_Given problem A_
In the sweat lodge post, how high above the village is the ceremonial ground?
_Given problem B_
Keep writing the sweat lodge post, starting right after its last sentence.

Thursday, October 29, 2015

XLIV. Temazcal, Parte 2: Abre Tu Corazón

Sweat Lodge, Part 2: Open Your Heart

Temazcal is a Nahuatl word for “sweat lodge”—a Native American purification ceremony with spiritual underpinnings that’s performed inside a small, circular, often willow-framed “lodge” that is covered to keep the heat in and light out. Red hot rocks are brought in and water poured over them to make a very hot steam that brings out the sweat of the people seated in a circle around the shallow rock pit. A couple of weeks ago my neighbor Dionicio invited me to join him at the next monthly temazcal up at the ceremonial ground on a small saddle-like mesa about a thousand feet above our village. This is the conclusion of the two-part story of that adventure.

_Collected material_
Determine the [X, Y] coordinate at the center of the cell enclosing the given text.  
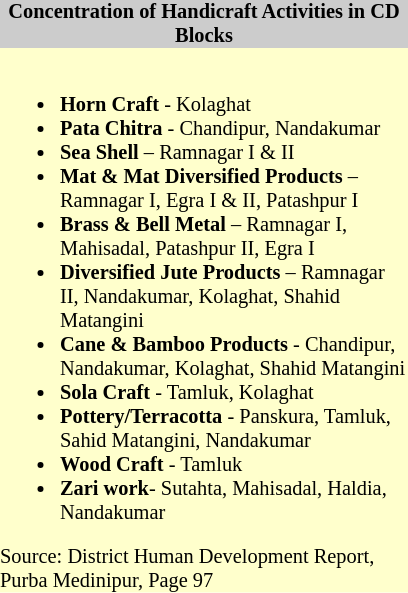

_Task result A_
About a thousand feet.

_Task result B_
The offering tree at the Danza del Sol ceremonial grounds above the village of
Ajijic. This is where the temazcal is held. The picture was taken last
February. I didn't take my camera with me on this latest trip. 
When Dionicio and I arrive at the temazcal the others have already brought mats out of the shed to a little slope and are laying on blankets, acting like it’s a picnic without the food. There’s raucous laughter—Elicia the loudest, along with a young roly-poly bearded guy who’s giggling and guffawing like one of the ten year-olds I used to try teaching. But worse: he's continually playing with the strobe on his flashlight. It’s hard for me not to tell him to just stop! To curb my irritation I help Chuy and Dionicio—the elders among us—break up the wood into burnable pieces.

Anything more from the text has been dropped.